Page:Jules Simon - La liberte de conscience, 1872.djvu/342

Le texte de cette page a été corrigé et est conforme au fac-similé.

La statistique, en pareille matière, est très-difficile à établir ; elle est d’ailleurs très-variable par la nature même des choses. Ainsi l’injustice n’est pas seulement possible, elle n’est pas seulement probable ; elle est, en quelque façon, nécessaire, et ni l’impartialité ni le talent de ceux qui gouvernent ne suffisent pour en garantir leurs administrés.
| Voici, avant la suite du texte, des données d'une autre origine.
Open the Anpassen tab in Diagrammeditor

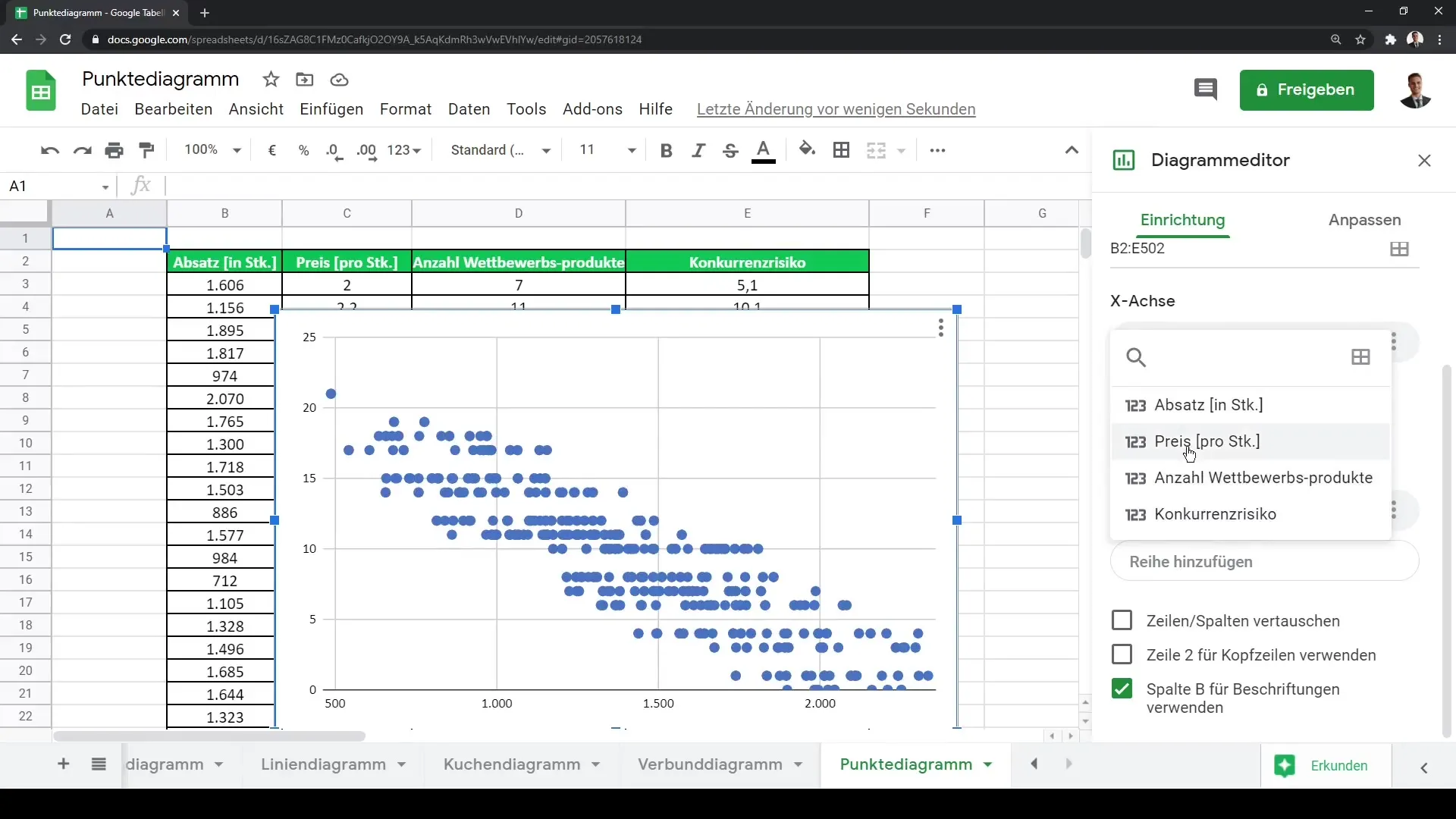[1363, 219]
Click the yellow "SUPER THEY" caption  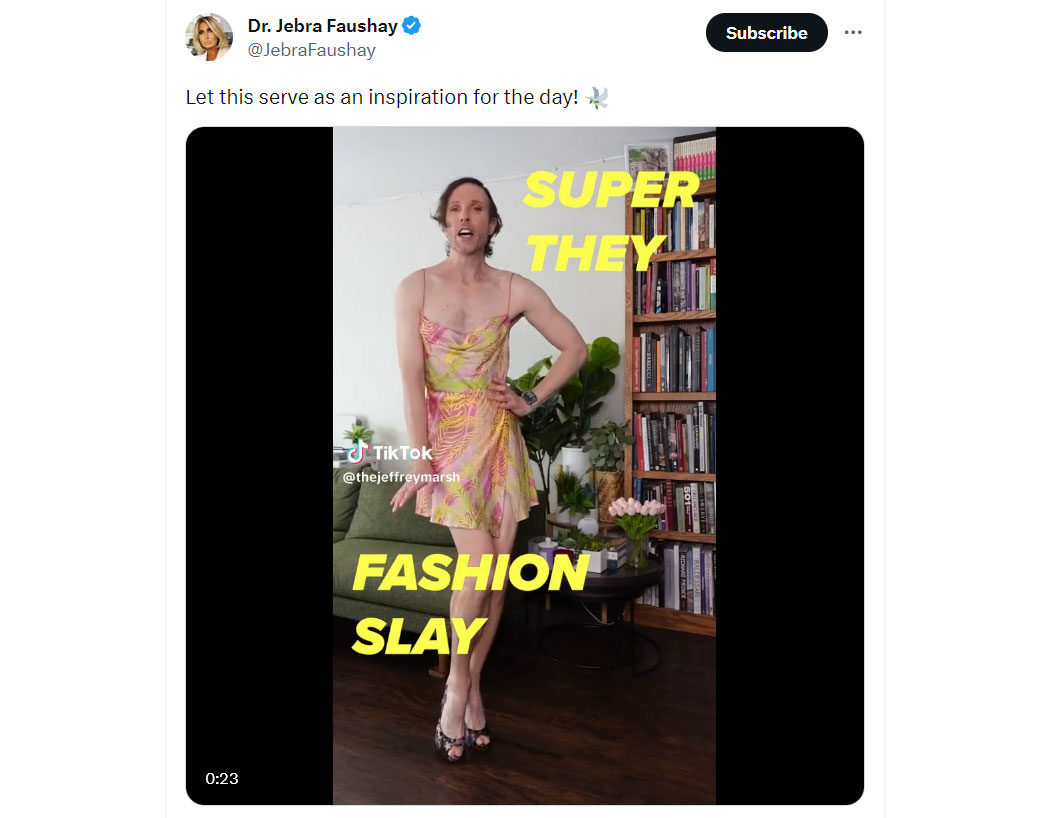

3. Si un budget des cultes se comprend parfaitement au point de vue des contribuables et de l’établissement de l’impôt dans un pays où il n’y a qu’une religion, les difficultés se pressent dès que toutes les religions sont accueillies et que les cultes, par les conditions mêmes de leur organisation intérieure, sont inégalement rétribués.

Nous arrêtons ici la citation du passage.